◆ Records to process:
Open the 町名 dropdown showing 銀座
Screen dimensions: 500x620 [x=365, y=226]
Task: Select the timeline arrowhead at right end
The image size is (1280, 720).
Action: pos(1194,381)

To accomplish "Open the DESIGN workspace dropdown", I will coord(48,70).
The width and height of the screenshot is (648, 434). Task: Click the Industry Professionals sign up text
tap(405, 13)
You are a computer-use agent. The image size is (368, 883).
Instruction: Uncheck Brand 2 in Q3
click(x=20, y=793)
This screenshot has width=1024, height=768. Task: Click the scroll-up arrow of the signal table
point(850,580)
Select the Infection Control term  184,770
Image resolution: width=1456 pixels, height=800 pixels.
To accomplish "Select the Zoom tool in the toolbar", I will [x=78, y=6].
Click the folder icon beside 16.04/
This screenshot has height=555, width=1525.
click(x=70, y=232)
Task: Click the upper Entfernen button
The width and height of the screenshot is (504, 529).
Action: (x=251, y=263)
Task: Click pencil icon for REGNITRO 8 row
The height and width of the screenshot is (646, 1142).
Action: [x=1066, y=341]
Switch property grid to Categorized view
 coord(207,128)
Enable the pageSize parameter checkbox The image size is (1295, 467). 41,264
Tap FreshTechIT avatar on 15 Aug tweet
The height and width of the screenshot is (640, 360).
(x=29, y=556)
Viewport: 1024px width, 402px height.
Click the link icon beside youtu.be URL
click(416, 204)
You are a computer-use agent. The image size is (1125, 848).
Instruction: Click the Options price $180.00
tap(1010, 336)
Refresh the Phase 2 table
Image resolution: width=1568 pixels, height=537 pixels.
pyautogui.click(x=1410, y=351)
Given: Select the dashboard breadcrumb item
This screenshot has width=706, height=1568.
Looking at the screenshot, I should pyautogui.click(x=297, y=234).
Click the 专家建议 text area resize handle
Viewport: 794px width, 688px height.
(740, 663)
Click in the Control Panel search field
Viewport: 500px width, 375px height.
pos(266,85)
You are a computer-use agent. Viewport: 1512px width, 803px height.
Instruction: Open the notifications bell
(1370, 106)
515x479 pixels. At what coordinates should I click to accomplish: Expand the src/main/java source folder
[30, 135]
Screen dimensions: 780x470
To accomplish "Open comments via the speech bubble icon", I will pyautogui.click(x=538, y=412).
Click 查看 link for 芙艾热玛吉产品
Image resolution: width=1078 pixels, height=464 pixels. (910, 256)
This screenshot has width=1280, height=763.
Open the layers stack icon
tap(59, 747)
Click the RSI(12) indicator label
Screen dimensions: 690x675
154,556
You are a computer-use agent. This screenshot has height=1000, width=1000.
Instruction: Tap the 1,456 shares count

◆ About this task: The answer must be the lines from the one containing "Screen dimensions: 780x470" through the last line of the records, written out exactly; please include nothing more.

◆ Solution for this exercise:
Screen dimensions: 780x470
To accomplish "Open comments via the speech bubble icon", I will pyautogui.click(x=538, y=412).
Click 查看 link for 芙艾热玛吉产品
Image resolution: width=1078 pixels, height=464 pixels. (910, 256)
This screenshot has width=1280, height=763.
Open the layers stack icon
tap(59, 747)
Click the RSI(12) indicator label
Screen dimensions: 690x675
154,556
You are a computer-use agent. This screenshot has height=1000, width=1000.
Instruction: Tap the 1,456 shares count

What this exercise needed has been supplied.